Ses lèvres souriantes se creusèrent profondément de chaque côté de la bouche.

« C'était un peu bruyant, mais cela devrait mettre fin aux rumeurs. »

« J'espère. S'ils provoquent à nouveau, je porterai plainte sans me retenir. »

« J'aime cette solution. Pour ma part, bien sûr... mobiliser serait peut-être encore plus efficace. »

Edel adressa un petit sourire à Laslo, puis s'écarta de lui et s'approcha du Marquis de Celestine, s'inclinant profondément pour s'excuser.

« Je suis désolée de vous avoir troublée avec mes affaires personnelles. Je ne sais pas comment m'en faire pardonner... »

« Est-ce un problème causé par la Comtesse Criserus ? C'est le Comte Canian qui s'est introduit sans invitation. »

Il rit magnanimement et balaya cela d'un geste de la main.

Puis il s'adressa à l'assistance.

« Maintenant que les invités indésirables sont partis, débouchons du champagne pour animer les choses ? »

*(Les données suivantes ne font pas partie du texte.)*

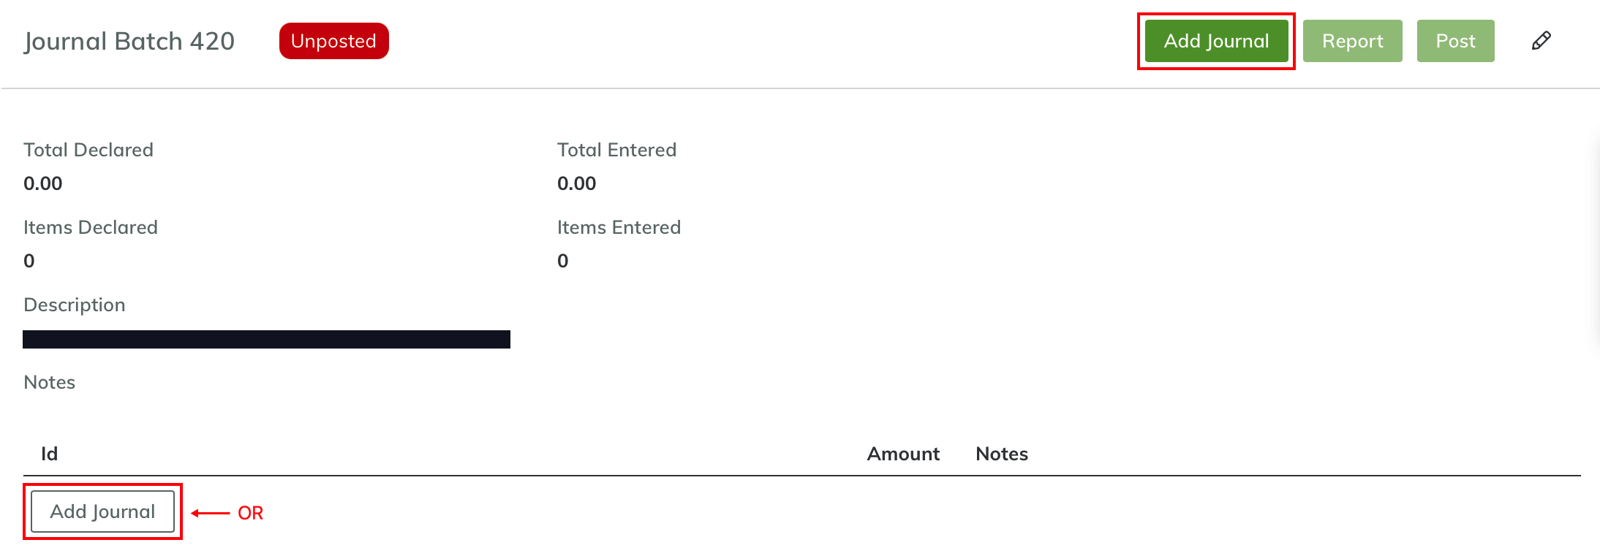Select the Journal Batch 420 heading
This screenshot has height=548, width=1600.
[129, 41]
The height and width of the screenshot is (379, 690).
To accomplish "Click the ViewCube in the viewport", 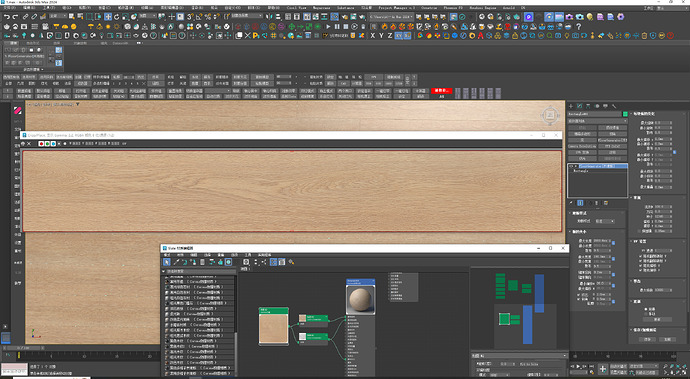I will [x=550, y=115].
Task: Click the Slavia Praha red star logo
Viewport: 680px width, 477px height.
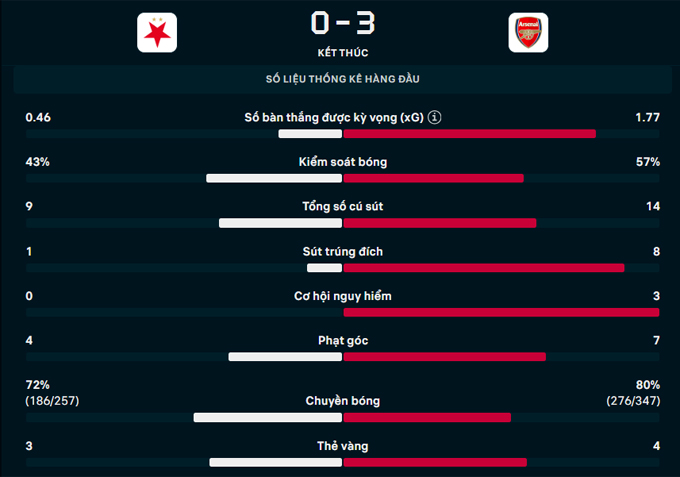Action: 156,34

Le champagne est toujours bienvenu.

D'ailleurs, il restait beaucoup de temps dans la fête, personne ne voulait le passer dans la gêne, alors tout le monde rit de bon cœur et accepta avec joie la suggestion du marquis.

La vraie fête ne faisait que commencer.

La fête se termina avec succès comme prévu.

Edel et Laslo laissèrent une forte impression en tant que couple Criserus, et tous comprirent l'alignement politique de la Maison Celestine à l'attitude amicale du marquis envers Laslo. De plus, cette occasion prouva que Barbara Celestine était toujours une force avec laquelle il fallait compter.

« Merci infiniment pour toute votre aide aujourd'hui. »

En quittant la salle de banquet, Edel exprima sa gratitude à Barbara et à la famille Celestine.

C'était prévu, mais ils avaient tout de même risqué leur honneur et leur réputation, ce qui méritait vraiment des remerciements.

« Nous étions heureux d'aider. Alors ne vous sentez pas redevable. »

« La Maison Criserus chérira désormais encore plus précieusement son amitié avec la Maison Celestine. »

Laslo salua au nom d'Edel et serra la main du Marquis de Celestine.

Les grilles des Celestine s'ouvrirent grand pour laisser passer le cortège de carrosses au départ, et les invités se disaient adieu, savourant l'après-fête, et montaient dans leurs carrosses au milieu de la scène quelque peu chaotique.

Dans ce moment désorganisé, personne ne remarqua deux ombres jaillissant des buissons devant la grille pour s'engouffrer dans le domaine du marquis.

« Alors nous partons. À bientôt. »

Ce fut alors, alors qu'Édel échangeait de légers baisers sur la joue avec l'épouse du Marquis de Celestine, étreignait Barbara avec force et s'avançait vers la voiture.